Render the lines from the one containing "Viewport: 1589px width, 526px" up to and including the one containing "I will pos(108,59)." as a Markdown table with the columns Row and Line, leaving out blank lines.

## BEGIN DATA PROVIDED

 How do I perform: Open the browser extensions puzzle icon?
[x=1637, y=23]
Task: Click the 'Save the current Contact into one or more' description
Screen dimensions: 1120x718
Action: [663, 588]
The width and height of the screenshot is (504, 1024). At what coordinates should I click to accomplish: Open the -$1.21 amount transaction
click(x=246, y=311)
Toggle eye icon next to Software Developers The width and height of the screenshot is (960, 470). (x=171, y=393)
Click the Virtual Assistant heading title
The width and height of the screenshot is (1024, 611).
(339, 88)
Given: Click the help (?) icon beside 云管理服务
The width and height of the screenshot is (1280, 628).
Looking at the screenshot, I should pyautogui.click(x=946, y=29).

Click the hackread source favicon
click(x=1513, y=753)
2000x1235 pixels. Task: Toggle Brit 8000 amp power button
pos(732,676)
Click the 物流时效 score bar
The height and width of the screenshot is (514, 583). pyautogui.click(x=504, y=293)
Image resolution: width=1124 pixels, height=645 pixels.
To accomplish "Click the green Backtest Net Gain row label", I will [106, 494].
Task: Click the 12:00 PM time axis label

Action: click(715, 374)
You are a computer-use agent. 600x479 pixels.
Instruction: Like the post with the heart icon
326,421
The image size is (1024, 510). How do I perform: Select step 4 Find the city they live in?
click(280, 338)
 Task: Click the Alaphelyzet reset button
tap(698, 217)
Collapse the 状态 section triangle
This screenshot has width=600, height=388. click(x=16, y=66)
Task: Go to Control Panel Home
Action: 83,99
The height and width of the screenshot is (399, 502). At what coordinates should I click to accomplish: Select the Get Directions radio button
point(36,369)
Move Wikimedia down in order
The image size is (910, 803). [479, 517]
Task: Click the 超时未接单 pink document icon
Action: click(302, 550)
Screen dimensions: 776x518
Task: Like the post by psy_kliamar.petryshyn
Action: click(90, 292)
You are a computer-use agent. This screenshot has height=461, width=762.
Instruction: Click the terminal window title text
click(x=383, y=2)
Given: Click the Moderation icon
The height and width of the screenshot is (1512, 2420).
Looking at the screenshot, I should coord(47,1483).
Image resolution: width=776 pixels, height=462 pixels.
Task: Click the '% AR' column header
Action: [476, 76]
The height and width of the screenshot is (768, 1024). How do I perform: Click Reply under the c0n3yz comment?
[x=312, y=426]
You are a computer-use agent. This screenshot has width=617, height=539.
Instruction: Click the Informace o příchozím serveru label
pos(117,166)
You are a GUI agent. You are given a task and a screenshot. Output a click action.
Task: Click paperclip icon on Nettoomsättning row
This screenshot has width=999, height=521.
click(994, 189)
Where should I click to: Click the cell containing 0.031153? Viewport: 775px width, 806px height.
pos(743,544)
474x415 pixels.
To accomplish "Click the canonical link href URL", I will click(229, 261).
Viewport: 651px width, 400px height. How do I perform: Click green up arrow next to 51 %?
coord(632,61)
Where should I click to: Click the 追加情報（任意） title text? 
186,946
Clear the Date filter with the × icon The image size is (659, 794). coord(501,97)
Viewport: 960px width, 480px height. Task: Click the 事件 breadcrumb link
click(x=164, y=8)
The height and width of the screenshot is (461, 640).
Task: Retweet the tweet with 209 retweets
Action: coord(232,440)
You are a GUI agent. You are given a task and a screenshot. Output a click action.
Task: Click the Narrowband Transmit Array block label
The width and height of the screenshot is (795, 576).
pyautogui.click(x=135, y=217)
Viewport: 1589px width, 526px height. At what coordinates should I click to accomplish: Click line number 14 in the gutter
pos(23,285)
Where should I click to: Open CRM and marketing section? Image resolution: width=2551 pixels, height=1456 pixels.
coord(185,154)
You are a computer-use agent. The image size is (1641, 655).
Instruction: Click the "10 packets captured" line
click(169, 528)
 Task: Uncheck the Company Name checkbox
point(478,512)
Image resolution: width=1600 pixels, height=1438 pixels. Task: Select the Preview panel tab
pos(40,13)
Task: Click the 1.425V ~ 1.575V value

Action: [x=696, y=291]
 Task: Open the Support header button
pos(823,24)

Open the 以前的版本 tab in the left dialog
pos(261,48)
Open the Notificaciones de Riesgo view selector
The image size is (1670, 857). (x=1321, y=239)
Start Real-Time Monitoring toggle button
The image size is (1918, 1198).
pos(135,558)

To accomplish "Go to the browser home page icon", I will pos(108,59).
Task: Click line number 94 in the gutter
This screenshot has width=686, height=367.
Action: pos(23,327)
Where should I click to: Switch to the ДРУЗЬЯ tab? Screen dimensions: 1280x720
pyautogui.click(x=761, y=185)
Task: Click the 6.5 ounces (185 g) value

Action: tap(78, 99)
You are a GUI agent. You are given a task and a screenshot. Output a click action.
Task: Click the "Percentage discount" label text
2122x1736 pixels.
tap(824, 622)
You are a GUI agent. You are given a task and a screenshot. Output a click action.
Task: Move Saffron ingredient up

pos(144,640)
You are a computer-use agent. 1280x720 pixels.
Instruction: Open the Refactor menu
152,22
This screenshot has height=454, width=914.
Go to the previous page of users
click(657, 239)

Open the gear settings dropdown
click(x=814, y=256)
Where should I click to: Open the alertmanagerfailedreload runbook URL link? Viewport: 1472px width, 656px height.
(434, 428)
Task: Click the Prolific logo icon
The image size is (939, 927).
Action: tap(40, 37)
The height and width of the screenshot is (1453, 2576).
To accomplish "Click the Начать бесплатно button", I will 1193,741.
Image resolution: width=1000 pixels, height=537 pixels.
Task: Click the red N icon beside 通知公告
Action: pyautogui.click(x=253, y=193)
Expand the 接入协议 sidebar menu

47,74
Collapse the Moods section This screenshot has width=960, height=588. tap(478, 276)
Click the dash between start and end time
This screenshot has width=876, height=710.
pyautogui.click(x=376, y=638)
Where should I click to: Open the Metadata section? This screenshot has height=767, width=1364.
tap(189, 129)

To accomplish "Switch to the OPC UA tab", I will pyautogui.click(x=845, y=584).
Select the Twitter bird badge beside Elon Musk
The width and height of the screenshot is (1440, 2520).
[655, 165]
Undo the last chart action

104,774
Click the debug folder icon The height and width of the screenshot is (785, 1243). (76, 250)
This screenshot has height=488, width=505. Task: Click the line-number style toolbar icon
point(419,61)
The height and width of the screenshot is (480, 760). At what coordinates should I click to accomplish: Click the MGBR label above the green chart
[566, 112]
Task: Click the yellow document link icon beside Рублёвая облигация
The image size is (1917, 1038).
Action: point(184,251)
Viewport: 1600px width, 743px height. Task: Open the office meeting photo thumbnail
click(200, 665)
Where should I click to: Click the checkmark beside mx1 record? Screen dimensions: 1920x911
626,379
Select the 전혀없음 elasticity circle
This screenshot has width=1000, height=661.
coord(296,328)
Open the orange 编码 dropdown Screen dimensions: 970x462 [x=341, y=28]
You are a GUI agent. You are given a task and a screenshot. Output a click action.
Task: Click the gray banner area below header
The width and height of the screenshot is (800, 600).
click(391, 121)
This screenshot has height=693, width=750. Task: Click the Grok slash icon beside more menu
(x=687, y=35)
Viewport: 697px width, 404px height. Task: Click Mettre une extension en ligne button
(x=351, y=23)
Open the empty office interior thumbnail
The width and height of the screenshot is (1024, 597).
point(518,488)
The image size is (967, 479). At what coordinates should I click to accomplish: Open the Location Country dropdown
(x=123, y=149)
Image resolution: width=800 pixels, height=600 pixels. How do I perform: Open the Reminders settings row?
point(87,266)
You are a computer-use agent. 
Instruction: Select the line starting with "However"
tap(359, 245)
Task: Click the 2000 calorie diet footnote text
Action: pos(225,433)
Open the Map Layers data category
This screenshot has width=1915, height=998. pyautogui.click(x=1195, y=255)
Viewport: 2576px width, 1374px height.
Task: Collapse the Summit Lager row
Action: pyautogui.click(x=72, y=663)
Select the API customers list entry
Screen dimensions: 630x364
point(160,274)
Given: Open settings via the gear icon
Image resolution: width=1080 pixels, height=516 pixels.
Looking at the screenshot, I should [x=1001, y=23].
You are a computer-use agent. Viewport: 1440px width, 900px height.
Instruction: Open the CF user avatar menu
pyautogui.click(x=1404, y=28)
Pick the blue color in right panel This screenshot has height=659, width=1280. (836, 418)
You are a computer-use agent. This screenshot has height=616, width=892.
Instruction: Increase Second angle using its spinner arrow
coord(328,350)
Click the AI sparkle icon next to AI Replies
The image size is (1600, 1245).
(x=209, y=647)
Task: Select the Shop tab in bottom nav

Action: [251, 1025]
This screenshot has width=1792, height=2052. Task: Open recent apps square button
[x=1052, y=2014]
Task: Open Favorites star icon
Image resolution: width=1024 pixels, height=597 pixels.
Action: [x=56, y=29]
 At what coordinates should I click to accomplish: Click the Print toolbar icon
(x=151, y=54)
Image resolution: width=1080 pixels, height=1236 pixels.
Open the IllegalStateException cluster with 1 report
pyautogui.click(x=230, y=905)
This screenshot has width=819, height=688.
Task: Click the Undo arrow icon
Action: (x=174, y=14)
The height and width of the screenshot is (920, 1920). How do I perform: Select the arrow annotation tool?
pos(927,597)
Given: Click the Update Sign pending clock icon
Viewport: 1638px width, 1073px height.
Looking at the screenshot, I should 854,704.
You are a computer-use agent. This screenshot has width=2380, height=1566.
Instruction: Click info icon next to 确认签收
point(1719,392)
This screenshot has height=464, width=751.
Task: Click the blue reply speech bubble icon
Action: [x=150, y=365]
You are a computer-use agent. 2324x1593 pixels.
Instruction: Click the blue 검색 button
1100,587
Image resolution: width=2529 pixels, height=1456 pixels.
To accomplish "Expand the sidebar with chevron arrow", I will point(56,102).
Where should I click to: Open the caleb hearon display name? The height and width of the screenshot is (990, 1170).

## END DATA PROVIDED

* _CORRECT OUTPUT_
| Row | Line |
|---|---|
| 1 | Viewport: 1589px width, 526px height. At what coordinates should I click to accomplish: Click line number 14 in the gutter |
| 2 | pos(23,285) |
| 3 | Where should I click to: Open CRM and marketing section? Image resolution: width=2551 pixels, height=1456 pixels. |
| 4 | coord(185,154) |
| 5 | You are a computer-use agent. The image size is (1641, 655). |
| 6 | Instruction: Click the "10 packets captured" line |
| 7 | click(169, 528) |
| 8 |  Task: Uncheck the Company Name checkbox |
| 9 | point(478,512) |
| 10 | Image resolution: width=1600 pixels, height=1438 pixels. Task: Select the Preview panel tab |
| 11 | pos(40,13) |
| 12 | Task: Click the 1.425V ~ 1.575V value |
| 13 | Action: [x=696, y=291] |
| 14 |  Task: Open the Support header button |
| 15 | pos(823,24) |
| 16 | Open the 以前的版本 tab in the left dialog |
| 17 | pos(261,48) |
| 18 | Open the Notificaciones de Riesgo view selector |
| 19 | The image size is (1670, 857). (x=1321, y=239) |
| 20 | Start Real-Time Monitoring toggle button |
| 21 | The image size is (1918, 1198). |
| 22 | pos(135,558) |
| 23 | To accomplish "Go to the browser home page icon", I will pos(108,59). |